> [TASK ITEM] Provide again, from the entries below, every line from the one containing "Click the underline" through the one containing "Task: Close the full screen document view", exactly as written, and no other line.

Stored data

◇ ◇ ◇ ◇

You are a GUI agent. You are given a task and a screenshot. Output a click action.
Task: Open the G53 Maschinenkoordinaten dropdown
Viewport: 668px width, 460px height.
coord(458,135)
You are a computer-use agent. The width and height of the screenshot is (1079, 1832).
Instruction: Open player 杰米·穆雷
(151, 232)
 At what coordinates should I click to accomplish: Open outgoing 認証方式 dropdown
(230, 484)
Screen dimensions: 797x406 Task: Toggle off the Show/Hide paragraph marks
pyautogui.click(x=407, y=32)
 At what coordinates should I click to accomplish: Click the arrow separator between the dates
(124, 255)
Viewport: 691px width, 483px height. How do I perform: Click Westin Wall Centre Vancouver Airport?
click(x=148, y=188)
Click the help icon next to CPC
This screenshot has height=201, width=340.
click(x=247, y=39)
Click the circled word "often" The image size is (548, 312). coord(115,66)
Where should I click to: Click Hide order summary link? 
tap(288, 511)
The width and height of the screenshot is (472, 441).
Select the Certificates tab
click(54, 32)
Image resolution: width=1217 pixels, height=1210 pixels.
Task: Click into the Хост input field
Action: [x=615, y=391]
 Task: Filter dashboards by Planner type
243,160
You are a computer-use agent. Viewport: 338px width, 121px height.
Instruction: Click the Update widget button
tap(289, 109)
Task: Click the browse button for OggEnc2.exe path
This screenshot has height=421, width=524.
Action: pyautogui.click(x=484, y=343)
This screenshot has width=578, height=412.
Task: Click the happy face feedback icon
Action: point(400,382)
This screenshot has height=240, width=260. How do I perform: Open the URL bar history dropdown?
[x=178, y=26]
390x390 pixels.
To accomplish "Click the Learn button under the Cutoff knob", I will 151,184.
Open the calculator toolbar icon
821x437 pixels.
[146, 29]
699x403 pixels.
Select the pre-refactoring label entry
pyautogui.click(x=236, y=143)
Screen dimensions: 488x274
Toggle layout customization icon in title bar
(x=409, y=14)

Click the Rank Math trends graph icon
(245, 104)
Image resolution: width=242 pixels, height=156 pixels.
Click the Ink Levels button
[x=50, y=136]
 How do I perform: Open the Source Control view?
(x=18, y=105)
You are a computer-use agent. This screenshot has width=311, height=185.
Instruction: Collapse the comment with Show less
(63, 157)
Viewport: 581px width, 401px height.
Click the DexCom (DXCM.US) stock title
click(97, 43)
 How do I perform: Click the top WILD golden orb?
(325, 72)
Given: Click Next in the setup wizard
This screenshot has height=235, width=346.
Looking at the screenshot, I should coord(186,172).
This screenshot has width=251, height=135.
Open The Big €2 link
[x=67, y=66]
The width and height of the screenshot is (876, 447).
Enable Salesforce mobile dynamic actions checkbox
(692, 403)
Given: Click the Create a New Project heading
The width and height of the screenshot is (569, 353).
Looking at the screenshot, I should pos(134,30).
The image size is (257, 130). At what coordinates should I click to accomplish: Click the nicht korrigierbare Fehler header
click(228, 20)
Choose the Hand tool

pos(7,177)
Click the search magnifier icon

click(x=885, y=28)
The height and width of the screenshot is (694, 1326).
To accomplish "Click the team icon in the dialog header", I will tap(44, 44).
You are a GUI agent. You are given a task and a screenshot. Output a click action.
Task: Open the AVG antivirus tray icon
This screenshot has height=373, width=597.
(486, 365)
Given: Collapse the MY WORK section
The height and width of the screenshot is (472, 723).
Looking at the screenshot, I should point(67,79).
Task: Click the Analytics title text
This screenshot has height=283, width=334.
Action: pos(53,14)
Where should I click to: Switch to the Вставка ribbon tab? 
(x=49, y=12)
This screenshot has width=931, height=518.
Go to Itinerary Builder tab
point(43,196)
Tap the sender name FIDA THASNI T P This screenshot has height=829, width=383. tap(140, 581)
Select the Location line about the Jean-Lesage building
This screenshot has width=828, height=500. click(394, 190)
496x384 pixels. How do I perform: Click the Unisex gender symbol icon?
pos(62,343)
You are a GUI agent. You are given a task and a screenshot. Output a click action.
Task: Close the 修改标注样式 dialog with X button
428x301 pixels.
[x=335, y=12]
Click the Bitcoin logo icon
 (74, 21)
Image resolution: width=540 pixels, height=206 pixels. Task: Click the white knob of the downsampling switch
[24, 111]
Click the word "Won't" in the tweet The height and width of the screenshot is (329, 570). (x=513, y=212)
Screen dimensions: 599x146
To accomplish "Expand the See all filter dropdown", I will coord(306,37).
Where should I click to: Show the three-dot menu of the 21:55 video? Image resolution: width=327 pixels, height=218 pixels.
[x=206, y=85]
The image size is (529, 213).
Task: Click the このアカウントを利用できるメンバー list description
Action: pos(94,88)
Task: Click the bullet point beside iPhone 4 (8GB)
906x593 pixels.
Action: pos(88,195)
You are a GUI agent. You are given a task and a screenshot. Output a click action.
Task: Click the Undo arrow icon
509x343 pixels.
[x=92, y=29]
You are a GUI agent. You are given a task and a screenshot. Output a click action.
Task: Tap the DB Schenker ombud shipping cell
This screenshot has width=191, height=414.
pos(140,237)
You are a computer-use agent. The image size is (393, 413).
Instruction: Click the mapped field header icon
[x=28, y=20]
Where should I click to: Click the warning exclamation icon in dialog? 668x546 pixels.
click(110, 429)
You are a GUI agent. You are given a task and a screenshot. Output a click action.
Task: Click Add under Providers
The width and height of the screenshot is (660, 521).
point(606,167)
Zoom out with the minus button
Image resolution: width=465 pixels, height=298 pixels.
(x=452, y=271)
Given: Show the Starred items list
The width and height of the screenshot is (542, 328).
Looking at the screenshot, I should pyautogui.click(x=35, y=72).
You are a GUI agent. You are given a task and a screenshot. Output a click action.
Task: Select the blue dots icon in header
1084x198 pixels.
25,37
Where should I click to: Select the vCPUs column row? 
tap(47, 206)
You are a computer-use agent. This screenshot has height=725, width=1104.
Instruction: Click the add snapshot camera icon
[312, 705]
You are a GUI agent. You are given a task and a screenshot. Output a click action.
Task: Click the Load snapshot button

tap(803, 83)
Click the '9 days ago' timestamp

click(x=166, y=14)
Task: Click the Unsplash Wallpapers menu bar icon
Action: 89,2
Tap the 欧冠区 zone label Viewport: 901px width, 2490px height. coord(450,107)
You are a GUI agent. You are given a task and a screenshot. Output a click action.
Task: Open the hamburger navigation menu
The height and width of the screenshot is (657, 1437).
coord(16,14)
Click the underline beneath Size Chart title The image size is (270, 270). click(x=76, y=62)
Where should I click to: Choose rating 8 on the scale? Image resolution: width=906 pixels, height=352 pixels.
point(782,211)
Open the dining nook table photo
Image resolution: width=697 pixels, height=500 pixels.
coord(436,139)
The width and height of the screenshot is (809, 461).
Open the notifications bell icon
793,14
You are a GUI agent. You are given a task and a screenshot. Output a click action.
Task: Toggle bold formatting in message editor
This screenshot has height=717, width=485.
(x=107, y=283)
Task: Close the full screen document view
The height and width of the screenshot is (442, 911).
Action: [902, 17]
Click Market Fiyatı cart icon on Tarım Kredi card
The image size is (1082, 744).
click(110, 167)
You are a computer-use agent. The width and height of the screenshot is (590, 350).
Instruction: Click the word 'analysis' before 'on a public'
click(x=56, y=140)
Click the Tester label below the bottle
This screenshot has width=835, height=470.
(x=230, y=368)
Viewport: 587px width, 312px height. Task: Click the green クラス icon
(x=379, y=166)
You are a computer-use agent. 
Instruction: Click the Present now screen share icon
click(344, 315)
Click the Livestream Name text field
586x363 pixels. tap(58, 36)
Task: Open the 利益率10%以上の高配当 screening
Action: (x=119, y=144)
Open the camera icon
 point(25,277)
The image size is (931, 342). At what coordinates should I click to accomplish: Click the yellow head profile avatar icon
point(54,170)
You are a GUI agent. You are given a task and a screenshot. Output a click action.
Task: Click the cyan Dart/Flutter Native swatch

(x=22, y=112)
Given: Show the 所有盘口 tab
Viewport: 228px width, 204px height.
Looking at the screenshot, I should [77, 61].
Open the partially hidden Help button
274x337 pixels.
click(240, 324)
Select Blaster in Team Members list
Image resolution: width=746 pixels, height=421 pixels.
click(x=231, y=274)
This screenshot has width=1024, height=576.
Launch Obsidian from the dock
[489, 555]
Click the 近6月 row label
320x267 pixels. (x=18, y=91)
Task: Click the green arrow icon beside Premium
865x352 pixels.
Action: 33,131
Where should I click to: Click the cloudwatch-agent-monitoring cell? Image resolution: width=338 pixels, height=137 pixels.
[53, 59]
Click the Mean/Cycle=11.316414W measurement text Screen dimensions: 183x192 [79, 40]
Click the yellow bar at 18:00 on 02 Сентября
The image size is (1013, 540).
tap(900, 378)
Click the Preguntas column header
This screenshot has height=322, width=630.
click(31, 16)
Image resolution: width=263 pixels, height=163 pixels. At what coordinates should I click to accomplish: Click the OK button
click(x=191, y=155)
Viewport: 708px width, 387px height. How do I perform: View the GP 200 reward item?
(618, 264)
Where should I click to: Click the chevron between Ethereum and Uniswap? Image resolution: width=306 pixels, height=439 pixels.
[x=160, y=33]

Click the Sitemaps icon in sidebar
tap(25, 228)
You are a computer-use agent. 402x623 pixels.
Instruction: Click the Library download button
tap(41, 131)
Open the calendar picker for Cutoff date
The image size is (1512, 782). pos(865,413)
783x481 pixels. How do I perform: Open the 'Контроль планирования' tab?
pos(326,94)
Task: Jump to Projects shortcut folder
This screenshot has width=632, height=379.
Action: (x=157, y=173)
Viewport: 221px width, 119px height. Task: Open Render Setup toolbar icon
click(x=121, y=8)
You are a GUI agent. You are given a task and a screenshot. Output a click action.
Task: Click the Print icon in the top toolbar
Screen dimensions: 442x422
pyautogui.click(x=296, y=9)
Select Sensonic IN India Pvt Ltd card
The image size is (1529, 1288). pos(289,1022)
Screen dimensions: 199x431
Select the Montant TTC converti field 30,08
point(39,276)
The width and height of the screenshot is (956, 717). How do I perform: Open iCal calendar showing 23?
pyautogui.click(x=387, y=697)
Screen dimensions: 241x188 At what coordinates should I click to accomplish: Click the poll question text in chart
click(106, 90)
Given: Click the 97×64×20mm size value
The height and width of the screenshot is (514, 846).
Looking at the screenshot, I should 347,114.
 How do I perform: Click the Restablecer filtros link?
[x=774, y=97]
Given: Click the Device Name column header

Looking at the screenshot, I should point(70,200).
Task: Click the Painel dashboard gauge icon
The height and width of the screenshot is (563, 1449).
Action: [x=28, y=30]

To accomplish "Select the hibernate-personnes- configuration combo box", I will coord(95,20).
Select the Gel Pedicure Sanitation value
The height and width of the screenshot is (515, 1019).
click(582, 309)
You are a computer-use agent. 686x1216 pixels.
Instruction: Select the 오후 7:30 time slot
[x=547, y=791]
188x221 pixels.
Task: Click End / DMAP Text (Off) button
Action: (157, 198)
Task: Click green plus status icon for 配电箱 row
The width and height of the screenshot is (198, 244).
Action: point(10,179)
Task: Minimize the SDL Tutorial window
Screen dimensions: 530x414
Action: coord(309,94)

◇ ◇ ◇ ◇

> [RESPONSE AREA]
Click the underline beneath Size Chart title The image size is (270, 270). click(x=76, y=62)
Where should I click to: Choose rating 8 on the scale? Image resolution: width=906 pixels, height=352 pixels.
point(782,211)
Open the dining nook table photo
Image resolution: width=697 pixels, height=500 pixels.
coord(436,139)
The width and height of the screenshot is (809, 461).
Open the notifications bell icon
793,14
You are a GUI agent. You are given a task and a screenshot. Output a click action.
Task: Toggle bold formatting in message editor
This screenshot has height=717, width=485.
(x=107, y=283)
Task: Close the full screen document view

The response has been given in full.